Peter's 1993 narrative about this time continues:
Well, that fall I got the critiques back from the writers I'd sent them to. These critiques helped a lot, since they included two important elements: (a) pages of constructive criticism on how to make it better, and (b) a statement saying that the product had tremendous potential and that they wished us the best of luck. The letter from Ken Rolston was especially encouraging, and led to us asking him to write the foreword for the book.

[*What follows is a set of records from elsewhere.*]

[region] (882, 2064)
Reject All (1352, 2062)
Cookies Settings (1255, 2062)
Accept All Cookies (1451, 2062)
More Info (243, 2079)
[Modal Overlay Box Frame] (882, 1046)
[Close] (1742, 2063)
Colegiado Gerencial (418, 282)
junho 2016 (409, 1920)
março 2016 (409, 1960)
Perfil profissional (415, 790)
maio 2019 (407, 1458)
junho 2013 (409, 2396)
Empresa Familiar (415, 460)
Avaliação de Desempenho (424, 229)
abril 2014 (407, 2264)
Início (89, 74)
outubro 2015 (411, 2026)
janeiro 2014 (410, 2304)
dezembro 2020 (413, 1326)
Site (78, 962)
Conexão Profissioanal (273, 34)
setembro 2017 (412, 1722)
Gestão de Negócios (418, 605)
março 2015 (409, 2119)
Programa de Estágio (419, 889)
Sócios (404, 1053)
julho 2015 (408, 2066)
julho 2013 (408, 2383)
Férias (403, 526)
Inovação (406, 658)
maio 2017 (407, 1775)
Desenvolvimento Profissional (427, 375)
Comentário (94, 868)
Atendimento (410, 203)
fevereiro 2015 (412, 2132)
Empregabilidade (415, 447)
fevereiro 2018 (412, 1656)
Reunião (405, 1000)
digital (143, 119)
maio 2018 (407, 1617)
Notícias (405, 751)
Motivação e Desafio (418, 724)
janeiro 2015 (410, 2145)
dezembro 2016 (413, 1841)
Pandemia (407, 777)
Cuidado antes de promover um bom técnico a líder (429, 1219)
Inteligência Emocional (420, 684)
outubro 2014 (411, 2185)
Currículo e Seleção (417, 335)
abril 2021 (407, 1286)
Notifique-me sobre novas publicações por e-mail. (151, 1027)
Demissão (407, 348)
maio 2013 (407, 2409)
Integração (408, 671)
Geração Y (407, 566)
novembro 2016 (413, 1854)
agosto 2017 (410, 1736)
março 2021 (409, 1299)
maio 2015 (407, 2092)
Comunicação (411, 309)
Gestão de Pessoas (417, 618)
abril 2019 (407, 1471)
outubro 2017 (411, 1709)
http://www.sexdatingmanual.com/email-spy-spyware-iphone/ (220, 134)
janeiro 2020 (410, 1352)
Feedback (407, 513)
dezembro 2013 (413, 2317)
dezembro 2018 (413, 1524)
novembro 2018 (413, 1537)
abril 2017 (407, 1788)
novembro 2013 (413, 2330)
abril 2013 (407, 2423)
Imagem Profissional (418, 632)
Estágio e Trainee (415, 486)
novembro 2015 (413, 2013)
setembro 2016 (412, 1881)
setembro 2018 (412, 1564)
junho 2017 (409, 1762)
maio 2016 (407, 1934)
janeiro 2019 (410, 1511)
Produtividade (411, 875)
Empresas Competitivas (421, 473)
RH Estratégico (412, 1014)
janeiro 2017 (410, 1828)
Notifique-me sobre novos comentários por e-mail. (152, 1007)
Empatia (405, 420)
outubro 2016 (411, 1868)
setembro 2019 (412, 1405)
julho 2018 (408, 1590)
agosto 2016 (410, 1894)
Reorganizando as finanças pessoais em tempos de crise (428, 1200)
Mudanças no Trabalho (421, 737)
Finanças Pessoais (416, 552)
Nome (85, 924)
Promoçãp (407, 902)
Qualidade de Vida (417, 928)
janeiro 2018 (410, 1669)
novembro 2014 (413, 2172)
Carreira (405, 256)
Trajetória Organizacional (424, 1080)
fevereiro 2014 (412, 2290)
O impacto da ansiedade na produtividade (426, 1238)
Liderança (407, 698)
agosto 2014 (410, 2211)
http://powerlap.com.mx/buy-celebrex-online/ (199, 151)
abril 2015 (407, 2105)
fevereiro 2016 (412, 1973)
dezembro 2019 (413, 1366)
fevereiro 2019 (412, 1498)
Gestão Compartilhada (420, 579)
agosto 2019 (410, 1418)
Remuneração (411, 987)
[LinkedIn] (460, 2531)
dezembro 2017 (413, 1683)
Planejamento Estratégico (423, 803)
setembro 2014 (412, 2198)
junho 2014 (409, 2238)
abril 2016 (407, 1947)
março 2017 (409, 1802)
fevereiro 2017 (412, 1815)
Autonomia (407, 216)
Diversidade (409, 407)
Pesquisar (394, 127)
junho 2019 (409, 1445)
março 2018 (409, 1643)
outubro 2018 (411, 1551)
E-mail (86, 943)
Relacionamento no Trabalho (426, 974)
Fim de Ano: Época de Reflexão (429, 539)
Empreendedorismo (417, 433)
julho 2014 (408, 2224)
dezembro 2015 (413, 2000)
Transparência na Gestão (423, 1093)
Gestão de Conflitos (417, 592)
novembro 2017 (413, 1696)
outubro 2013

One of the major criticisms of the draft I'd sent out was that it was very dry and that it was too oriented toward AD&D. At that time I brought Dave Howell into the loop and started working on yet another redraft of the book, this time with the intent of "lightening it up" and removing all the AD&D flavor. Also, about this time I started studying other game systems to write integration notes and quickly came to the realization that I need a lot of help. That's when we started up the famous experts-l mailing list, where I called for gaming-system experts on the net to help us out. By December 1991, we finally had a complete honest-to-god professional-quality first draft of TPO. Time to go see Beverly again.

This time Beverly didn't throw up on it, but actually declared it as "having potential." The editing soon turned into redrafting/editing, and Beverly and Dave both actually moved into my house (much to the chagrin of Beverly's husband and housemates) and worked on TPO night and day. Dave was helping with the redraft and doing the typesetting too. I helped where I could, but they were able to work fulltime while I had to go to Boeing and run the company. The book was supposed to be released in January, but it didn't go to the printers until late February, and the shipment arrived at my house on April Fools Day, 1992, perhaps the greatest day in my life other than my wedding day. To hold that book in my hands and see thousands of copies in boxes after working on it for over a year and a half was just incredible.

1 comment:

  1. Beverly and I walked Green Lake last night with Dave, who's willing to help out with the history.

    He pointed out that it was not his decision to set it in TEX, nor did he choose the timing. When he first received the manuscript, it was already in TEX, which means it was almost certainly Ken who did so. Dave says it was not meticulously typeset when he received the second draft, but there weren't any errors either. His best guess, which I'll confirm with Ken, is that Ken planned to fully typeset it later, but that he was so comfortable with TEX that he used it like a word-processor to save time later, so he would not have to transfer it from a word-processor into TEXT when he was ready to begin seriously typesetting it.

    If true, it reinforces a theme we'll be exploring in the series ahead - Wizards of the Coast was a high-tech RPG company. Peter, Ken, and Dave were all extremely tech savvy (with serious computer science and programming backgrounds) and it showed in Wizards's activism on Usenet, in online forums, in setting up BBSes, and in bringing a lot of technology to bear on the problem of publishing, which helped them squeeze as much horsepower out of their computers as possible in supporting their cutting-edge layouts. This became especially clear in the intense merging of graphic design, art, and text on the Magic cards.

    Another correction Dave offered is that he did not move into Peter and Cathy's house. It only seemed that way. One of those TPO editing-from-Hell weeks he worked seventy hours, the other ninety-four and a half. He admits he probably did just decide to sleep there three or four nights out of the two weeks, but since he lived close by he went home to sleep most of the time.

    Dave also pointed me to some narratives he wrote about the challenges of some of the Magic projects, which we'll find and fold into this series when we reach that part of our history.